Calgary is an baby-boomer among Canadian cities. Some 100 people are said to arrive daily in this oil’n’gas city, thus driving an exponential increase of population in an otherwise still rural city. Most people nowadays talk about criminality, growing insecurity and homelessness. Newspapers are already engaged in a campaign asking for tougher police intervention. And of course, local politicians have already incorporated the discourse of safety and security into their populist-driven agendas.
But beyond the rhetoric, it is true that as a city grows, so do criminality and insecurity. I do not know if there is a necessary causality here (I prefer to think not, because causality is a very tricky thing), but today I started noticing the homeless downtown. Not that I do not see them, but rather that this time I started looking at them with different eyes, held my bag closer and looked around to make sure the encounter could classify as safe. My friend added: “Did you hear about the homeless in Toronto who killed a tourist?” and we plunged into our the usual discussion about feeling safe in a big, growing city.

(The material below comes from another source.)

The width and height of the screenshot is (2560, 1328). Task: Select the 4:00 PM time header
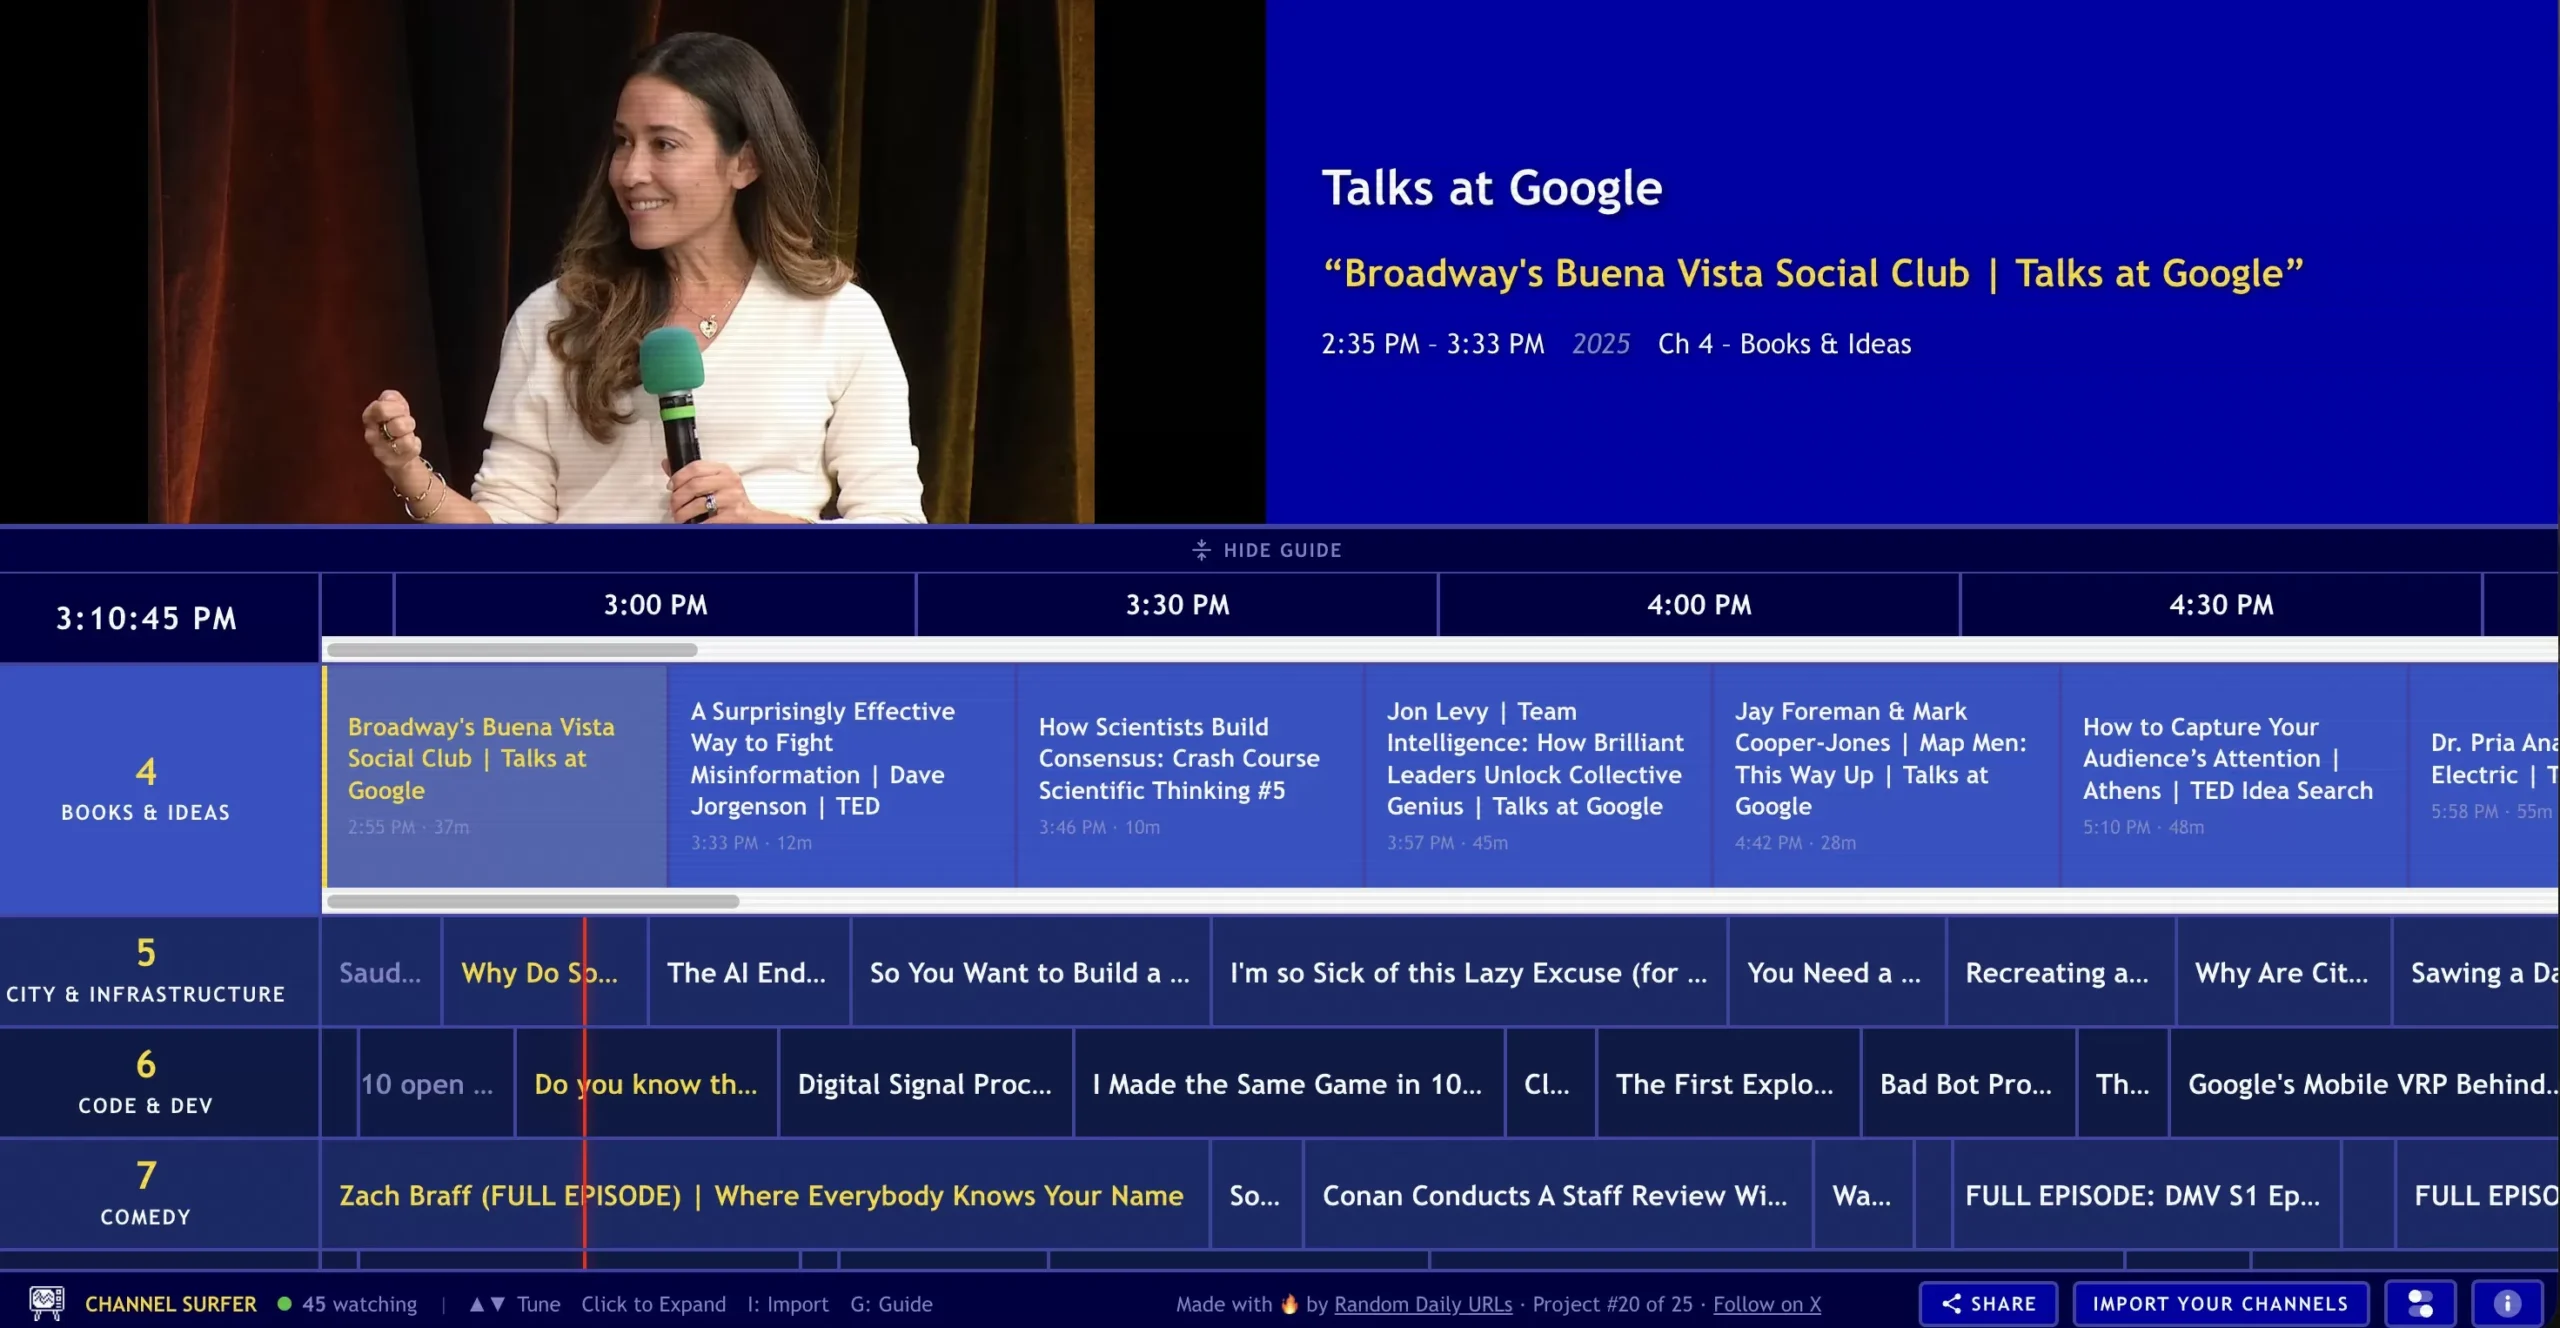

Reflecting on difference and living with it are two different things: the first is a cognitive endeavor, while the second is an embodied practice. As homelessness becomes associated with criminality, our previously 'tolerant' attitudes are changing. But it's not only about attitudes. It's also about our physical fears being awaken by the constant association of homelssness and criminality in various public spheres. We read about this, we see it on TV, we start talking about it with our friends and before you know it, our behavior and our explanations of this behavior have changed. This only shows, I think, how our understanding and embracing of difference is neither static, nor outside our contextual and contingent embodied existences.